TASK TO COMPLETE
Retype word for word the lines of the data below, from the first to the one bearing "Viewport: 640px width, 465px height.", with that one included.

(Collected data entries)
..........
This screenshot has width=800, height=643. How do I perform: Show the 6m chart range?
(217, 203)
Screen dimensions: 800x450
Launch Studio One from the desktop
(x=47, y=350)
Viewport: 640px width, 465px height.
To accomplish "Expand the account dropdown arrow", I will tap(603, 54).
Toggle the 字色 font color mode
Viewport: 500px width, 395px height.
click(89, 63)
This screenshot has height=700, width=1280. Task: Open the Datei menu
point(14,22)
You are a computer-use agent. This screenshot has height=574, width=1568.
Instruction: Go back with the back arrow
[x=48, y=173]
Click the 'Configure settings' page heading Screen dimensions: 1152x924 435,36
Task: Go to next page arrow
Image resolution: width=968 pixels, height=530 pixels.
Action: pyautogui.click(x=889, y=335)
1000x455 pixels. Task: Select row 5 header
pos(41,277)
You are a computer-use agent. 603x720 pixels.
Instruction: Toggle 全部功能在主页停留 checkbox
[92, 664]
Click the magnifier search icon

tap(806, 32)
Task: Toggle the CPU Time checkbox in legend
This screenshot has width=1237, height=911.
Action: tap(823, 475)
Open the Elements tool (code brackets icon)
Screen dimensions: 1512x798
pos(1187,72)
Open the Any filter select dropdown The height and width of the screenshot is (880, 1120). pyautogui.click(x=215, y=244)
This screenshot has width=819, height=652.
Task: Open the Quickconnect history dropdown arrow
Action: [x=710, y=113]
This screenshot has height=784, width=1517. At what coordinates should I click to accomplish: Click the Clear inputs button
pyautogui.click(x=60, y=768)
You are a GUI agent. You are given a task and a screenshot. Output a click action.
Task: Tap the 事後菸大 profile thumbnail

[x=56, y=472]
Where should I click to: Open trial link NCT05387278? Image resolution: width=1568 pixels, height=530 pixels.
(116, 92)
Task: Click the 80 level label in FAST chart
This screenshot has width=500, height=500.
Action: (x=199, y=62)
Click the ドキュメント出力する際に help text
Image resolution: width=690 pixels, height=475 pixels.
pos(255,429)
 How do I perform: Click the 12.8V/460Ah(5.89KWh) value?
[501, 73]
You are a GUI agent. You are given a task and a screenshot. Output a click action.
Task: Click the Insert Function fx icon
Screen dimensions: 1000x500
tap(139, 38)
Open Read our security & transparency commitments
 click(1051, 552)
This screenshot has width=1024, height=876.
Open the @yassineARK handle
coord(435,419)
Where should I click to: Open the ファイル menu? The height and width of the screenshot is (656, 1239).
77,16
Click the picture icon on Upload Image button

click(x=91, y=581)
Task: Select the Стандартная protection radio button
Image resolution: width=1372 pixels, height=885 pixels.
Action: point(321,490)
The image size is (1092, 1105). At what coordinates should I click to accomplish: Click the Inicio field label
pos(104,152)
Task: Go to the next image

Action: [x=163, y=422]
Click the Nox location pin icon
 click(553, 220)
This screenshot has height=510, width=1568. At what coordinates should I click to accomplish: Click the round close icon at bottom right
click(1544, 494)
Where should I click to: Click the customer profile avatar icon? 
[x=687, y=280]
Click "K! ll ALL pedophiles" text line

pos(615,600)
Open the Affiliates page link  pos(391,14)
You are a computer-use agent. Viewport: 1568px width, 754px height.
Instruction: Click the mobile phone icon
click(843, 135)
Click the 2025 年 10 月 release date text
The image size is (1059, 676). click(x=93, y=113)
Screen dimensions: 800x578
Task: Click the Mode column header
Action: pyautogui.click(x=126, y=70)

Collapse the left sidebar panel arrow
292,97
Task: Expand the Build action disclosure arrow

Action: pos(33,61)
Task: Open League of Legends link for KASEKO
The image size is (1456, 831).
..........
TASK OUTPUT
This screenshot has width=800, height=643. How do I perform: Show the 6m chart range?
(217, 203)
Screen dimensions: 800x450
Launch Studio One from the desktop
(x=47, y=350)
Viewport: 640px width, 465px height.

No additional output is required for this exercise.